A apresentadora Adriane Galisteu aproveitou um tempo livre para abrir uma caixinha de perguntas em seu perfil nas redes sociais nesta quinta-feira, 21. Durante a interação, um internauta quis saber sobre seu diagnóstico de otosclerose, uma doença autoimune.
“Olá! Tenho otoesclerose também e estou arrasada. Você está usando aparelho? Estou relutante”, falou a pessoa. “Não fica arrasada, porque não tem muito jeito. Um dia você pode fazer uma cirurgia, mas tem que ter uma perda auditiva importante. Eu tenho oto de um ouvido só. É chato, fiquei triste também, mas a gente se acostuma”, respondeu a apresentadora.
“A gente se acostuma com tudo, é impressionante. Não tem tratamento. Tem casos em que o aparelho amplifica e ajuda. No meu caso, eu uso ponto no trabalho no ouvido que tenho oto. E às vezes o ponto é tão alto que a pessoa que está do meu lado consegue ouvir o que o diretor está falando comigo. Mas beleza, eu prefiro assim. Não fica arrasada, porque você vai conseguir administrar. Vai procurar um médico e ver se seu caso é cirúrgico ou não”, finalizou.
O que é otosclerose?
Em entrevista à CARAS Brasil, o Dr. Guilherme Scheibel, médico especialista em otorrinolaringologia explicou o quadro da famosa. E reforçou que é importante o acompanhamento com um especialista, pois a perda de audição na otosclerose acontece de forma progressiva, ou seja, tende a ir avançando lentamente com o tempo.
“Quando o diagnóstico é tardio, pode atingir níveis moderados ou severos, como no caso citado. Essa perda acontece porque a rigidez no ouvido médio impede a vibração adequada dos ossículos e, em alguns casos, a doença pode evoluir para o ouvido interno, afetando também a audição neurossensorial”, pontuou. O Dr. Guilherme Scheibel explicou a relação da doença com a idade.

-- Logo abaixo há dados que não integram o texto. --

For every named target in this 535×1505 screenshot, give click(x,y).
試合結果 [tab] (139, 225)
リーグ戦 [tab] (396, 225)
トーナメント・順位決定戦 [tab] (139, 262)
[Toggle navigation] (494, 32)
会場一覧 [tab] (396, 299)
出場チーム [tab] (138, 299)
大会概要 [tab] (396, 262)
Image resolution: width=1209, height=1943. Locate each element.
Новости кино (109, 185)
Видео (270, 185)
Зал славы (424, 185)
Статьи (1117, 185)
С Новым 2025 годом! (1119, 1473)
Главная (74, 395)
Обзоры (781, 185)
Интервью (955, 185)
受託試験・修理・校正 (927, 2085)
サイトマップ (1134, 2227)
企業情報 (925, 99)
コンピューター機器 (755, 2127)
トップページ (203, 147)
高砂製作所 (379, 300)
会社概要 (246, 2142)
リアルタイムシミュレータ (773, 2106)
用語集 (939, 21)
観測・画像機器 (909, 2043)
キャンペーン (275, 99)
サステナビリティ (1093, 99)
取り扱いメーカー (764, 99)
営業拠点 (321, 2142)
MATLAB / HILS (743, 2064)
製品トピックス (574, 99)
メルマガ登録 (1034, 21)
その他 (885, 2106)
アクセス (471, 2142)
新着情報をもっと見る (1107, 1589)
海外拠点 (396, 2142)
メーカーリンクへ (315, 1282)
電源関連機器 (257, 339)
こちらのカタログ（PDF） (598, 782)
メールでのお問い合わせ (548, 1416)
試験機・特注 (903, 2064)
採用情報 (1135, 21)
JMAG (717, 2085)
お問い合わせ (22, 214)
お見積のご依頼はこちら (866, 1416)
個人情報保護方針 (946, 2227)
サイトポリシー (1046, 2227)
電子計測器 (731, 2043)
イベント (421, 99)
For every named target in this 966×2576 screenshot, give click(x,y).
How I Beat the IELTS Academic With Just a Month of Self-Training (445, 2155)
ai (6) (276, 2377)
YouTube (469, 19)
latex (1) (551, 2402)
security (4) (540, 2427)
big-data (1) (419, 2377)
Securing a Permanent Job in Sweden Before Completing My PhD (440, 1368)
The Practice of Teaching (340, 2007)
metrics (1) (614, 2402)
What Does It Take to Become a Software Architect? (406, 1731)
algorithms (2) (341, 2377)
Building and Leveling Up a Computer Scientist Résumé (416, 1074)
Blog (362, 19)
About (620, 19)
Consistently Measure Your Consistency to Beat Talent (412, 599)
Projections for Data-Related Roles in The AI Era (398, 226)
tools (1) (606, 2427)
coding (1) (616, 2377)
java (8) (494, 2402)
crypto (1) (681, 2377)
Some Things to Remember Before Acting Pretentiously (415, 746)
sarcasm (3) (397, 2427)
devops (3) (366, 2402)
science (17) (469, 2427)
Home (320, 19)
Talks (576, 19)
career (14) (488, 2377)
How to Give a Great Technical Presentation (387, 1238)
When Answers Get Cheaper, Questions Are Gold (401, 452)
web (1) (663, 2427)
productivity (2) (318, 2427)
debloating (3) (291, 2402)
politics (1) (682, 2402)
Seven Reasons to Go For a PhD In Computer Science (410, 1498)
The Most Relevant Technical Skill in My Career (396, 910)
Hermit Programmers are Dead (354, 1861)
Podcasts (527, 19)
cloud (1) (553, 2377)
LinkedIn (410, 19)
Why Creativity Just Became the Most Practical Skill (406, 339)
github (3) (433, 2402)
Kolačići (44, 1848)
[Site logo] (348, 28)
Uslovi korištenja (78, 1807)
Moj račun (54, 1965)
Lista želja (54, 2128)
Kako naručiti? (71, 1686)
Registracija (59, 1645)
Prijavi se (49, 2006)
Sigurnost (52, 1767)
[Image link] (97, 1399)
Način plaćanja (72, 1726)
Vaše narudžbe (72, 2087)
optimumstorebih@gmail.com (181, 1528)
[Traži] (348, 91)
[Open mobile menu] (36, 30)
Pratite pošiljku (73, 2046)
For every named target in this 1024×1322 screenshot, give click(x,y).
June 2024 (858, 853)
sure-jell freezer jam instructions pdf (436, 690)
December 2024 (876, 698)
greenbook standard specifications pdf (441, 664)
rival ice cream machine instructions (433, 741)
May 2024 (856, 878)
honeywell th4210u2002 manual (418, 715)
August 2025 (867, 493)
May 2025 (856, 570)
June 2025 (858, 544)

“É comum que os sintomas apareçam entre os 20 e 50 anos, mas o diagnóstico pode ser feito tardiamente, justamente por ser uma condição de evolução lenta e silenciosa. Muitas pessoas só percebem a perda auditiva quando ela já está avançada, ou associam a dificuldade auditiva ao envelhecimento natural, o que pode atrasar a investigação. Por isso, é importante reforçar: qualquer dificuldade auditiva progressiva merece avaliação com otorrinolaringologista, independentemente da idade”, detalhou.
Adriane Galisteu escondeu diagnóstico
Em recente entrevista exclusiva à CARAS Brasil, a apresentadora contou que, quando recebeu o diagnóstico, teve medo da doença afetar o seu trabalho: “Isso me apavorou porque a otosclerose é uma doença que não escolhe, ela atinge os dois ouvidos. No meu caso, eu perdi um e o outro ficou intacta. Isso é uma coisa rara de acontecer. Eu preciso disso para trabalhar. Quando eu me vi perdendo a audição, eu me vi perdendo o equilíbrio também. E eu falei: como eu vou lidar com o ponto? [equipamento da televisão para se comunicar com o diretor do programa]”.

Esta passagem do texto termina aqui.